• 练习: 将下列全部记录逐行以 Markdown 表格形式给出，列名为“序号”和“内容”，序号填行号，空行略去；答案中不包含图片。

[条目位置记录]
════════════════
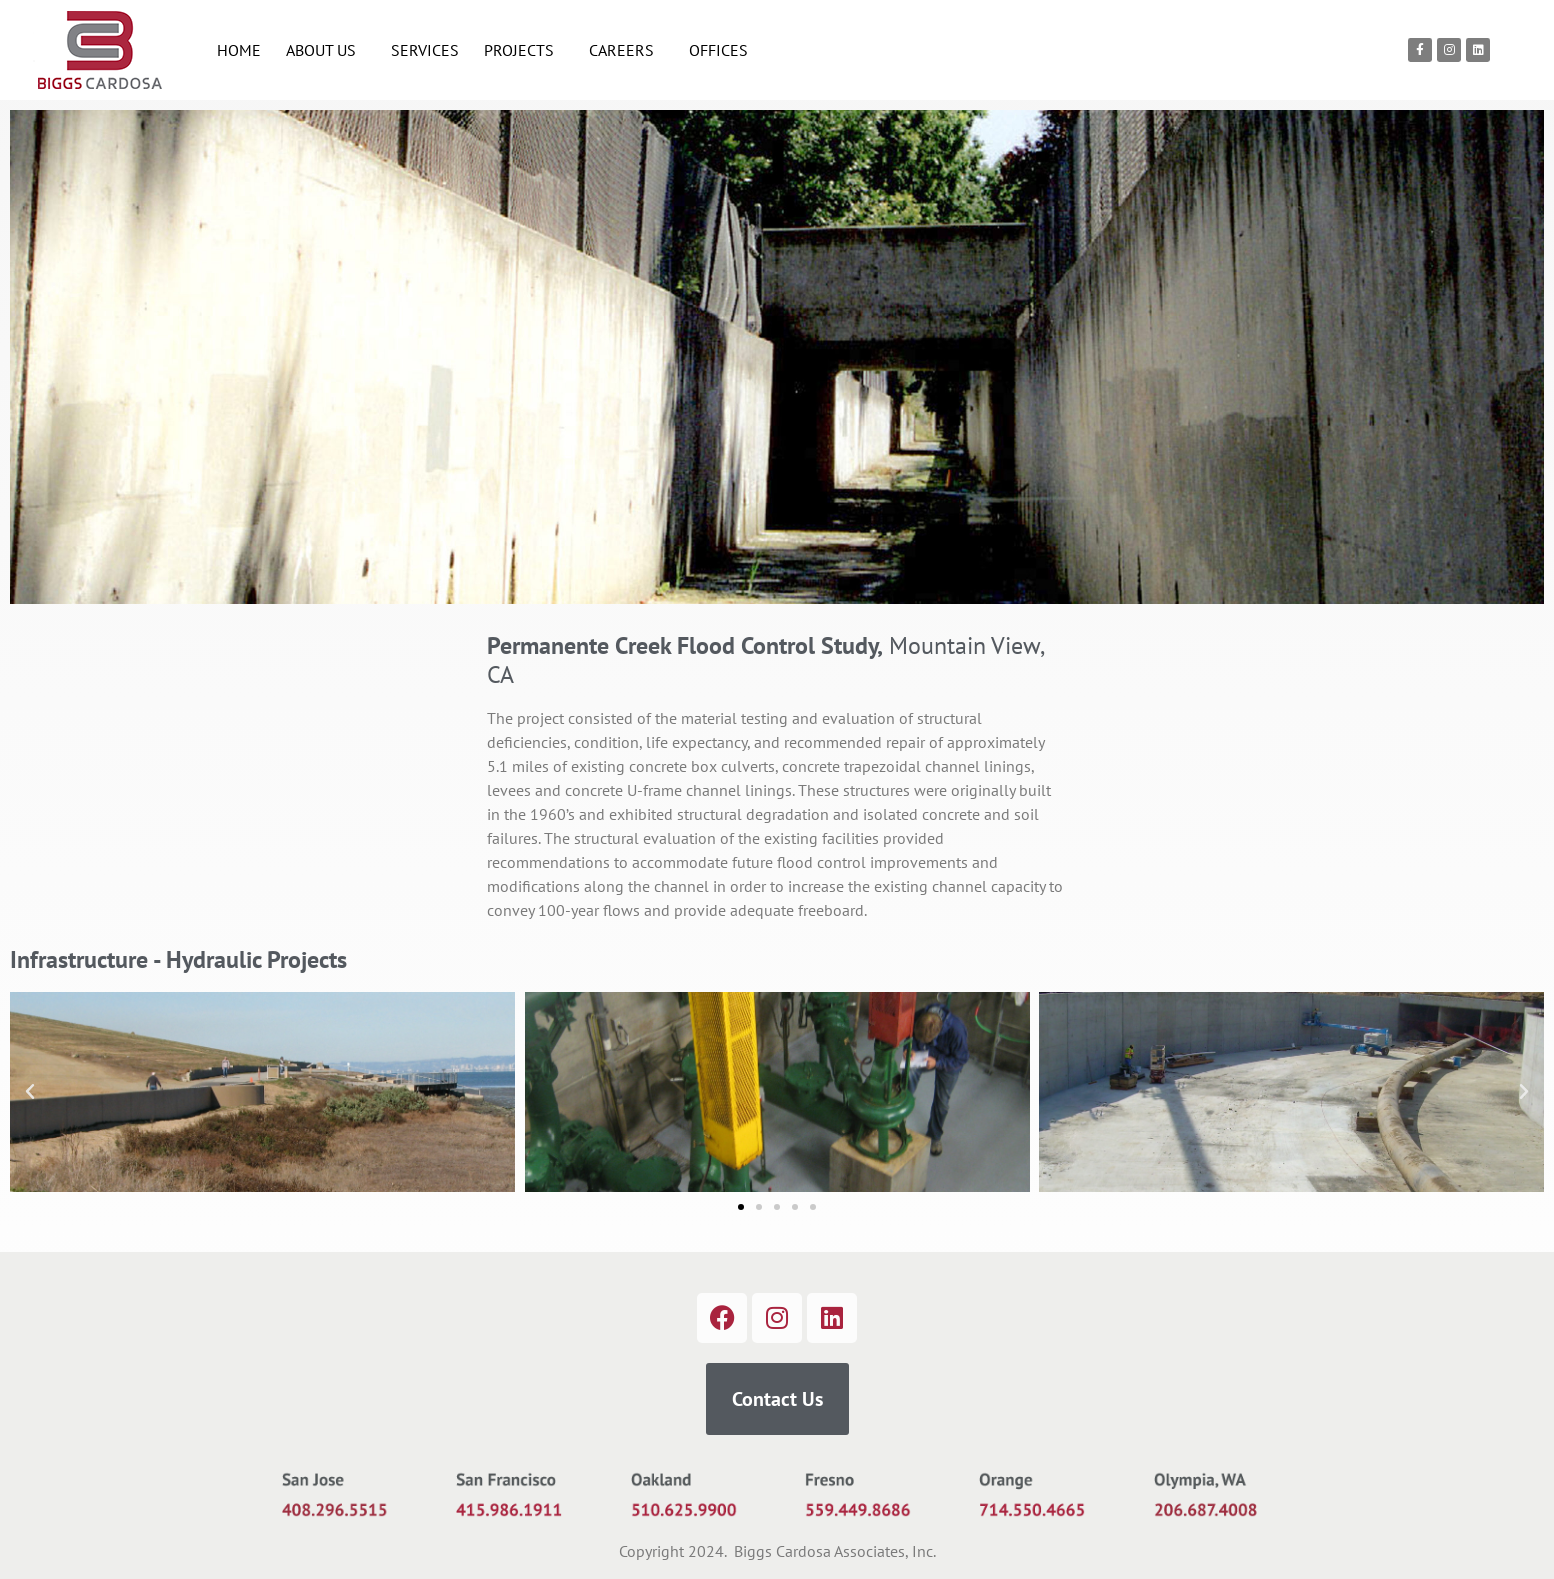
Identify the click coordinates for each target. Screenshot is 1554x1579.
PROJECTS (524, 50)
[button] (30, 1092)
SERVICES (425, 50)
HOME (239, 50)
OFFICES (718, 50)
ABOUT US (326, 50)
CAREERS (626, 50)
════════════════
• 参考答案:
| 序号 | 内容 |
|---|---|
| 1 | Identify the click coordinates for each target. Screenshot is 1554x1579. |
| 2 | PROJECTS (524, 50) |
| 3 | [button] (30, 1092) |
| 4 | SERVICES (425, 50) |
| 5 | HOME (239, 50) |
| 6 | OFFICES (718, 50) |
| 7 | ABOUT US (326, 50) |
| 8 | CAREERS (626, 50) |